- **Work to be completed**:
Only an exact copy of the records, from the line with "Screen dimensions: 1252x704" through the last line, is wanted.
(Beginning of Excerpted records)
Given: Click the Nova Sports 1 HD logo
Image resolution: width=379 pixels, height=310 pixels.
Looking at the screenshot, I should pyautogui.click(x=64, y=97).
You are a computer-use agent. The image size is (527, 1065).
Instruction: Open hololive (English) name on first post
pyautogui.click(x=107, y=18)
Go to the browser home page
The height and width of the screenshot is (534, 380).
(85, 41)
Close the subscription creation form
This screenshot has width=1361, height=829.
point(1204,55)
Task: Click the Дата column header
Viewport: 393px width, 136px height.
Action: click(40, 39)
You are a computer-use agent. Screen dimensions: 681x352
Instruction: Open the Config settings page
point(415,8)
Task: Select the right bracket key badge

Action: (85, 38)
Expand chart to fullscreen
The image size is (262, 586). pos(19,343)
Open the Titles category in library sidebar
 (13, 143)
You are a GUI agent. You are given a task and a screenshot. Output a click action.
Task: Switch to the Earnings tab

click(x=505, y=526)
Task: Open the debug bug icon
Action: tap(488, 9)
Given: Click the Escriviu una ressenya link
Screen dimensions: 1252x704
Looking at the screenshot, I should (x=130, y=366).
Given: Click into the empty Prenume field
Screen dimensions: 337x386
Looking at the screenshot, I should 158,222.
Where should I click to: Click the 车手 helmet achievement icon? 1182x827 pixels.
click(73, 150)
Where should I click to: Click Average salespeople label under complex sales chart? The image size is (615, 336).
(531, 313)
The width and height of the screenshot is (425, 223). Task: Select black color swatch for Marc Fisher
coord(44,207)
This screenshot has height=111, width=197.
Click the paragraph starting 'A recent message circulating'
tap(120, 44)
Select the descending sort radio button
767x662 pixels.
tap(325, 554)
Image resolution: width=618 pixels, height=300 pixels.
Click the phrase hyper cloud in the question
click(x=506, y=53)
(End of Excerpted records)
- **Exercise response**:
Screen dimensions: 1252x704
Looking at the screenshot, I should (x=130, y=366).
Given: Click into the empty Prenume field
Screen dimensions: 337x386
Looking at the screenshot, I should 158,222.
Where should I click to: Click the 车手 helmet achievement icon? 1182x827 pixels.
click(73, 150)
Where should I click to: Click Average salespeople label under complex sales chart? The image size is (615, 336).
(531, 313)
The width and height of the screenshot is (425, 223). Task: Select black color swatch for Marc Fisher
coord(44,207)
This screenshot has height=111, width=197.
Click the paragraph starting 'A recent message circulating'
tap(120, 44)
Select the descending sort radio button
767x662 pixels.
tap(325, 554)
Image resolution: width=618 pixels, height=300 pixels.
Click the phrase hyper cloud in the question
click(x=506, y=53)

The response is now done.